Stir with ice and strain into a cocktail glass. Twist an orange peel over the top and garnish with a cherry.

On Monday night after my DJing set, we went up the street to Eastern Standard for their late night dinner menu. For my pre-prandial cocktail, I spotted the Frobisher, a new addition to the cocktail menu which sounded like the perfect choice given the description of "a spicy and bitter orange aperitif." When I asked bartender Hugh Fiore about the drink, he said that it was created by Jackson Cannon and provided the history that Frobisher was an English pirate, privateer, and explorer who sought to discover the Northwest Passage to India and China. In between having that drink and writing about it now, Lauren Clark of DrinkBoston mentioned the drink and provided an alternative naming reference from a more direct source, as she, "was delighted when Jackson Cannon, who, like [her], is a devotée of the FX series Damages, told me he was naming a new cocktail on the menu after Arthur Frobisher, the Enron-inspired CEO played by Ted Danson." The television as a muse is believable especially after reading about Jackson being a big fan of Sex in the City. Regardless of which Frobisher who squandered other people's money that the drink was named after, it certainly made for a fine aperitif.

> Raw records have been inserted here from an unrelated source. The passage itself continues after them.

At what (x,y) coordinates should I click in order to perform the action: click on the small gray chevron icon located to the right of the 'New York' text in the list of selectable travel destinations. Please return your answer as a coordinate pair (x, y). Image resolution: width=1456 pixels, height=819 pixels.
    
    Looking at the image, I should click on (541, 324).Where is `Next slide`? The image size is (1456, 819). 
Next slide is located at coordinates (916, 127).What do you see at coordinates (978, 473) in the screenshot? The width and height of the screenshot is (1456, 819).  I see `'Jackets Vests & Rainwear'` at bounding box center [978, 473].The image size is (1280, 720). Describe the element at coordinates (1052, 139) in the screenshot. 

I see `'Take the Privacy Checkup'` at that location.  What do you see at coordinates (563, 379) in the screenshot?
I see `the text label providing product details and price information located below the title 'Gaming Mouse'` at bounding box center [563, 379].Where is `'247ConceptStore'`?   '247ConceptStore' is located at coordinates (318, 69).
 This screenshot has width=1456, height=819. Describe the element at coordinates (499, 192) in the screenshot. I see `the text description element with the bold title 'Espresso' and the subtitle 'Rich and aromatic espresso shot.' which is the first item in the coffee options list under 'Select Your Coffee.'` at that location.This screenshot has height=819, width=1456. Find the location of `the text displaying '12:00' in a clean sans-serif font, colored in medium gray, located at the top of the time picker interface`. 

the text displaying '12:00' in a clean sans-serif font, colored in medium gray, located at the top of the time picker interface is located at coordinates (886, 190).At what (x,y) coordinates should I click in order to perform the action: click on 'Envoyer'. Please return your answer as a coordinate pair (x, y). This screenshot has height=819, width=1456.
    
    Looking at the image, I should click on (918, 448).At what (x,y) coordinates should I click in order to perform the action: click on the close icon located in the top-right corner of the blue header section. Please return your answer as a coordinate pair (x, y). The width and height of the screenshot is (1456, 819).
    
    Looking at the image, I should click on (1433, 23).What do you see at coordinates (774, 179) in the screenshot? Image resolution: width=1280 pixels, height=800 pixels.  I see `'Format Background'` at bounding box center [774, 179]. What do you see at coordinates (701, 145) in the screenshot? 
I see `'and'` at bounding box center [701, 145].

The Frobisher featured Oxley gin, an English spirit that is cold distilled. Unlike other spirits that use heat, the alcohol and other flavors are concentrated using cold temperatures and low pressures to pull vapors out of the mix. To our palates, the gin had a decent juniper aroma, and this botanical carried over into the taste along with citrus and a lavender-like floral component. The Frobisher started with an orange aroma supplemented with some of the gin botanicals wafting through. The recipe looked very much like a Martinez, and indeed, it tasted like a rather spicy one. When I gave Andrea a taste, she thought that it had rye in it since it was that spicy.